SWAP-Only Compiler Extraction Reduces CD To Stabilizer Cut Rank¶

Claim/Theorem¶

The present gap between the stabilizer-measurement lower bounds and a compiler-native CD(T_n,\mathfrak G) theorem can be isolated to one missing reduction.

Delfosse, Beverland, and Tremblay prove in Theorem 1 (p. 2), and [[stabilizer-cut-rank-functional.md]] repackages cut by cut, that inside the local-Clifford stabilizer-measurement model one has

\[ \operatorname{depth}(C)=\Omega\!\bigl(\Xi(\mathcal S,G_{\mathrm{hw}})\bigr), \qquad \Xi(\mathcal S,G_{\mathrm{hw}}) = \max_L \frac{\chi_L(\mathcal S)}{|\partial L|}. \]

Leighton, Maggs, and Rao prove in Theorem 3.4 (p. 174) that once a SWAP-only implementation has been converted into a packet-routing instance with edge-simple paths, routing depth is Omega(c+d), hence at least Omega(c). Therefore a first attempt at a full SWAP-only compiler-native lower bound is the following execution-graph extraction lemma:

for every SWAP-only compilation E of one syndrome round for stabilizer space \mathcal S on hardware graph G_{\mathrm{hw}}, one can extract a multiset P(E) of edge-simple token paths in G_{\mathrm{hw}} such that

each extracted path has length O(depth(E)), and
for every hardware cut L, the total number of extracted path traversals across \partial L is Omega(\chi_L(\mathcal S)).

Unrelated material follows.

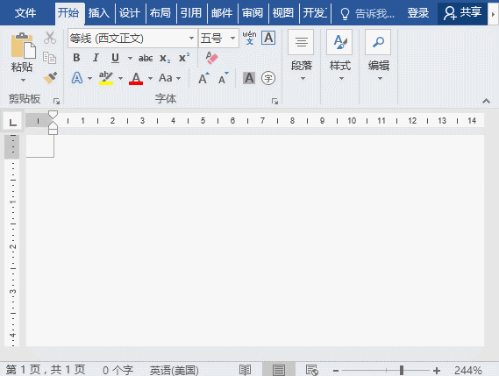
Task: Click the Copy icon in clipboard group
Action: [x=50, y=58]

If such a lemma held, then some edge of \partial L would carry load Omega(\chi_L(\mathcal S)/|\partial L|), so Theorem 3.4 would imply

\[ \operatorname{depth}(E) = \Omega\!\left(\max_L \frac{\chi_L(\mathcal S)}{|\partial L|}\right) = \Omega\!\bigl(\Xi(\mathcal S,G_{\mathrm{hw}})\bigr). \]

If this token-traversal lemma were true, it would close the routing side of the compiler-native bridge.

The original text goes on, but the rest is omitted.